JAN frequently receives calls concerning employees who are either in recovery from drug addiction or are currently using drugs. While drug addiction can meet the definition of disability under the ADA, individuals who are currently illegally using drugs are not covered. So, a person who is in recovery from drug addiction may be entitled to reasonable accommodations, but current users could be subject to termination with no protection under the ADA if an employer learns of an employee’s illegal drug use. The definition of “current” in this context means that the illegal use of drugs occurred recently enough to justify an employer's reasonable belief that involvement with drugs is an on-going problem. It is not limited to the day of use, or recent weeks or days, in terms of an employment action. There isn’t a clear definition for what constitutes “recent.” It is determined on a case-by-case basis, depending on the specific situation.

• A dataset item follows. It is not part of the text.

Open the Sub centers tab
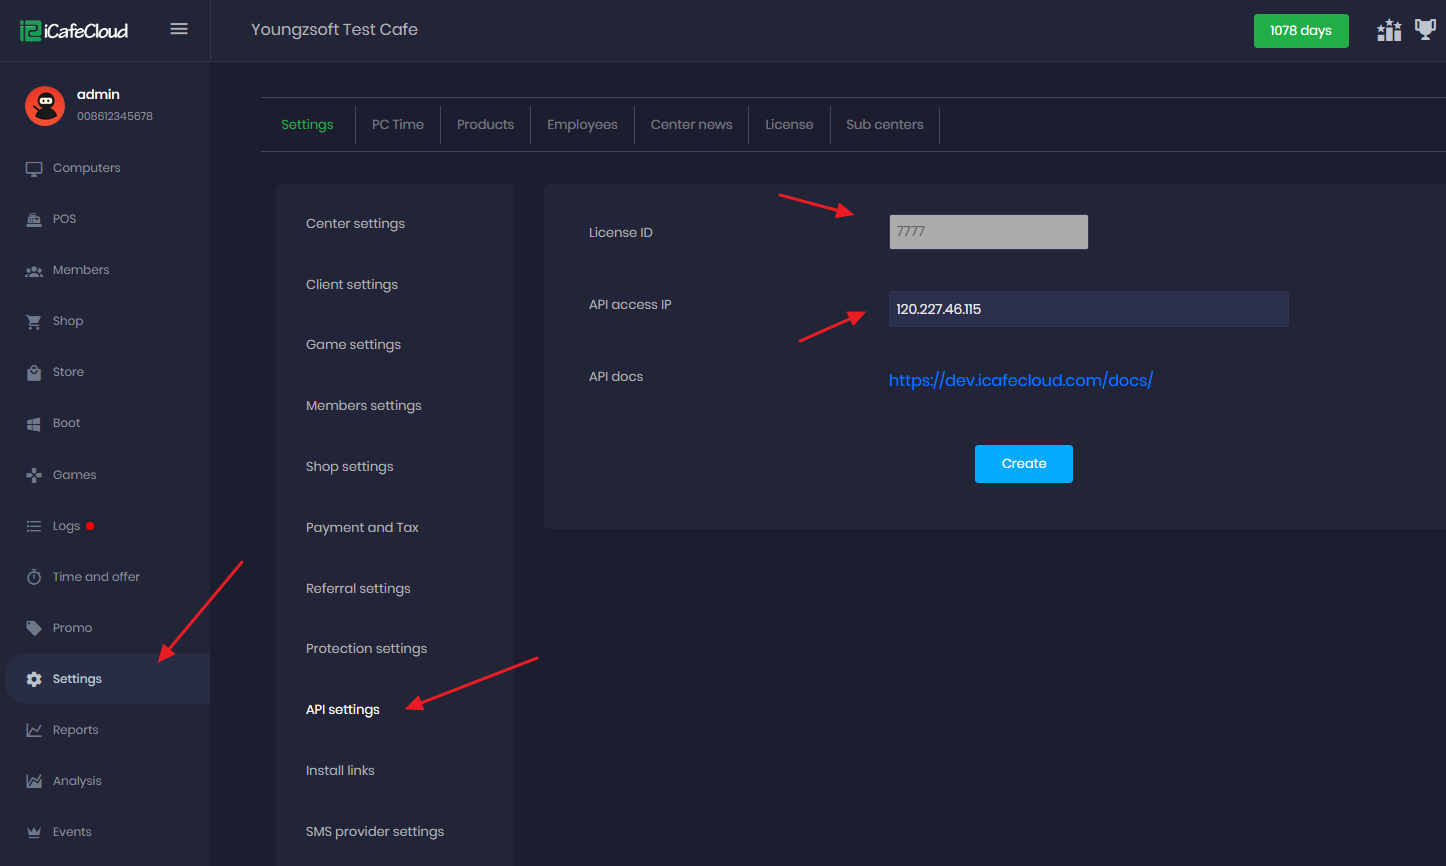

So what should employers do when employees disclose they have a drug problem and are currently using illegal drugs? As far as the ADA is concerned, it’s really up to the employer and the employer’s policies. However, from a practical standpoint, immediate termination may not always be the best option. Given the time and expense that goes into posting a position, interviewing, hiring, and training a new employee, the employer may want to consider giving the employee a chance to continue in his/her position if the employee expresses a sincere desire to get treatment. In such circumstances, employers can require employees to sign a “last chance” agreement in lieu of termination. Such an agreement serves as a contract between the employee and employer laying out the terms by which the employee can avoid termination. The following are some of examples of employment situations involving employees with drug addiction and ways employers may handle such situations:

  • Example A: An employee of 15 years works as a supervisor for a large department store. She is currently abusing prescription drugs and has come to the realization that she needs help. She discloses to her employer that she has a drug problem and needs to take off for one month to attend rehab. The employer’s policy would normally be to terminate an employee who is found to be using drugs illegally, but given the employee’s honesty and how valuable her experience and skills are to the company, the employer decides to offer the employee a last chance agreement. The employer requires the employee to complete a 28-day treatment program, attend support group meetings once a week, and take a drug test randomly twice a month for six months post treatment. The employee successfully meets the terms of the last chance agreement. The employer then occasionally provides leave and/or schedule modifications as a reasonable accommodation to allow the employee to attend support group meetings.
  • Example B: A salesman for a large company has not been performing well and when confronted about his poor sales, he becomes combative. When formally reprimanded, he discloses that he has a drug problem, but says he is planning to go to rehab. The employer gives the salesman the chance to go to rehab, but finds out that he did not enter rehab and is still illegally using drugs. The employer terminates the salesman.
  • Example C: A hospital with over 1500 employees randomly drug tests employees without notice twice per year. An employee working as a radiology technician tests positive for opiates. The employer meets with the employee and asks the employee if he has a prescription. The employee says he does have a prescription, but does not feel he should have to provide it to the employer. The employee states that he does not have a drug problem and that the employer is invading his privacy. The employer terminates the employee because the employee could not, or would not, provide proof that the drug he tested positive for was prescribed and being taken legally.

As these examples illustrate, it is at the employer’s discretion as to whether to keep an employee that is a current user of illegal drugs, but it probably makes sense to consider all of the factors before determining which course of action to take. Such factors may include the amount of experience and skills the employee has, the nature of the employee’s work, how the employer found out about the drug use, and how sincere the employer believes the employee is about getting treatment.